In a brief statement, the US Central Command said US Air Force C-130 aircraft "delivered weapons, ammunition and medical supplies that were provided by Kurdish authorities in Iraq and intended to enable continued resistance against ISIL's attempts to overtake Kobani," using an acronym to refer to Islamic State.

The Central Command said 135 US air strikes near Kobani in recent days, combined with continued resistance against Islamic State on the ground, had slowed the group's advances into the town and killed hundreds of its fighters.

"However, the security situation in Kobani remains fragile as ISIL continues to threaten the city and Kurdish forces continue to resist," the statement said.

The Central Command mentioned no new air strikes around Kobani, whose strategic location has blocked the radical Sunni Muslim militants from consolidating their gains across northern Syria.

A spokesman for Kurdish forces fighting Islamic State militants in Kobani later confirmed on his Twitter feed that a "large quantity of ammunition and weapons" had reached the town.

US officials, speaking in a conference call, described the weapons delivered as "small arms" but gave no details.

The United States gave Turkey advance notice of its plans to deliver arms to the Syrian Kurds, a group Turkey views with deep distrust because of its links to Turkish Kurds who have fought a an insurgency in which 40,000 people were killed.

"President Obama spoke to Erdogan yesterday and was able to notify him of our intent to do this and the importance that we put on it," one senior US official told reporters.

The Turkish presidency said Obama and Erdogan had discussed Syria, including measures that could be taken to stop Islamic State's advances, and Kobani.

In a statement published on Sunday, it also said Turkish assistance to over 1.5 million Syrians, including around 180,000 from Kobani, was noted in the conversation.

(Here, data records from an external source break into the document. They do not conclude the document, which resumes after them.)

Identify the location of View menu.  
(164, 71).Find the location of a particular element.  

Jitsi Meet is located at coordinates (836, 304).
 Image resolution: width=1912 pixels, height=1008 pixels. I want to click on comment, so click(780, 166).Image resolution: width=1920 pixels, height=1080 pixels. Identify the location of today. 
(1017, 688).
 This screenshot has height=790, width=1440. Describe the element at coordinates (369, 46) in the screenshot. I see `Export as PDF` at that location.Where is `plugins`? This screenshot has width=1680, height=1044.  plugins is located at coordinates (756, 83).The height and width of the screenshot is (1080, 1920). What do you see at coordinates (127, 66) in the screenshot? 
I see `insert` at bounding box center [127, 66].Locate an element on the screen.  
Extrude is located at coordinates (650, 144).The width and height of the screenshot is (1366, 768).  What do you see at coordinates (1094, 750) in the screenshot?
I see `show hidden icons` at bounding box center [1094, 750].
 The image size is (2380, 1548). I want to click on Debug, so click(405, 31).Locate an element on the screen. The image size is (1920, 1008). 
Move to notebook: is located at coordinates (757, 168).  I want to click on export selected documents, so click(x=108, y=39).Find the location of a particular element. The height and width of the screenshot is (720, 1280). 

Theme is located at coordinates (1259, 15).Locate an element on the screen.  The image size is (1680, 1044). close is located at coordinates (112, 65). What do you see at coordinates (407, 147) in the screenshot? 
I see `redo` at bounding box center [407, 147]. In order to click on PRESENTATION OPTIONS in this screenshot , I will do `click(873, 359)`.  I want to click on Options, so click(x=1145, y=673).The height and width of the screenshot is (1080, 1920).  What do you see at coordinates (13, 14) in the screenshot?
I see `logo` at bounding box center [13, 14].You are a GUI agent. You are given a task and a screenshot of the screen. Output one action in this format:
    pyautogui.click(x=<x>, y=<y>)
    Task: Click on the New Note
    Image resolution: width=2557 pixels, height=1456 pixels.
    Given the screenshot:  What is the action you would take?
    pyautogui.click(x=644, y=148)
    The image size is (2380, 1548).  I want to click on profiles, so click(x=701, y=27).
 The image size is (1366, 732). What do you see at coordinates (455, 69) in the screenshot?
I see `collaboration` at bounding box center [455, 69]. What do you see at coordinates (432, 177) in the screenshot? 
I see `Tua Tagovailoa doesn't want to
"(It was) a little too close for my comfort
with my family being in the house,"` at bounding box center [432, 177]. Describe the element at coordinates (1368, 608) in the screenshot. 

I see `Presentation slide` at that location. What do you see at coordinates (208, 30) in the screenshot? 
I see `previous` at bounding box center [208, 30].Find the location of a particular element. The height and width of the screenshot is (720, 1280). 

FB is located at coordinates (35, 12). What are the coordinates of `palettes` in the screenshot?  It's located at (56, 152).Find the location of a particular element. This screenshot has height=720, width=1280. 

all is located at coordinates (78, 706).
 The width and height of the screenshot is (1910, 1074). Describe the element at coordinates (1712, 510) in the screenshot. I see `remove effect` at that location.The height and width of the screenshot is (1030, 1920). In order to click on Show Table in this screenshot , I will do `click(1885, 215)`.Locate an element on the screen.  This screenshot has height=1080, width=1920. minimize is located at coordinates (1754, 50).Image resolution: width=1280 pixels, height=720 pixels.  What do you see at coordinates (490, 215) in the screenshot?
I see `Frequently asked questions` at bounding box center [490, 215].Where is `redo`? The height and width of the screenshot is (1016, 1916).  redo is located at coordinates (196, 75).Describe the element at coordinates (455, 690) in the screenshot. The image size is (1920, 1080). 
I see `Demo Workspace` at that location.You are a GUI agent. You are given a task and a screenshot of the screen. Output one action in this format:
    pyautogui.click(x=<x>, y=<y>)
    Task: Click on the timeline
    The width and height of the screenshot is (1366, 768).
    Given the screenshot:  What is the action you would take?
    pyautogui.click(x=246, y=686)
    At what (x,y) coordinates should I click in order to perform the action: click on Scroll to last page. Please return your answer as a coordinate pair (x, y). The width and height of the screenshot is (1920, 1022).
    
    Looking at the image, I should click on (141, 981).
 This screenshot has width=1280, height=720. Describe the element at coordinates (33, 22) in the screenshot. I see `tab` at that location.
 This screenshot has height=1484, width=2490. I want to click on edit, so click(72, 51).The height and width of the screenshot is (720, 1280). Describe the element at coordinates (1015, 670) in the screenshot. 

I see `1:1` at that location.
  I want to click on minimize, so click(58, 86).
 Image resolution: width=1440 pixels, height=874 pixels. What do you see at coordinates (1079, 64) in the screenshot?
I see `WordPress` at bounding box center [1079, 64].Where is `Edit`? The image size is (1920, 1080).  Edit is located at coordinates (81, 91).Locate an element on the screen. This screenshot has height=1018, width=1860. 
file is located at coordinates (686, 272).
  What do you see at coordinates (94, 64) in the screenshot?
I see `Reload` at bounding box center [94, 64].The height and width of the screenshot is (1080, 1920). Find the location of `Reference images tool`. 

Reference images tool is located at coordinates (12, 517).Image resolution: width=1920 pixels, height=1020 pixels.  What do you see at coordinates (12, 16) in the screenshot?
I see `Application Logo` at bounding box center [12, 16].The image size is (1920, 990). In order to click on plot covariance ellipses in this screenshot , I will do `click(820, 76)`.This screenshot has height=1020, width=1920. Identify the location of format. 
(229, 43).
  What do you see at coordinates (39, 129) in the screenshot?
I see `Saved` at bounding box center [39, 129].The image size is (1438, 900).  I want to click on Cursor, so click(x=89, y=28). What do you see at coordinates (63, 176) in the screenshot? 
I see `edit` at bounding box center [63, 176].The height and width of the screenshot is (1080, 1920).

Obama and Erdogan agreed to continue working closely to strengthen the joint fight against Islamic State, it added.

Three C-130 transport aircraft dropped 27 bundles of weapons and medical supplies to the Syrian Kurds, said a second US official, adding the planes left Syrian air space unharmed and that the majority of the bundles had reached their targets.

In comments published by Turkish media on Monday, Erdogan equated the main Syrian Kurdish group, the PYD, with the PKK.

"It is also a terrorist organisation. It will be very wrong for America with whom we are allied and who we are together with in NATO to expect us to say 'yes' (to supporting the PYD) after openly announcing such support for a terrorist organisation," Erdogan said.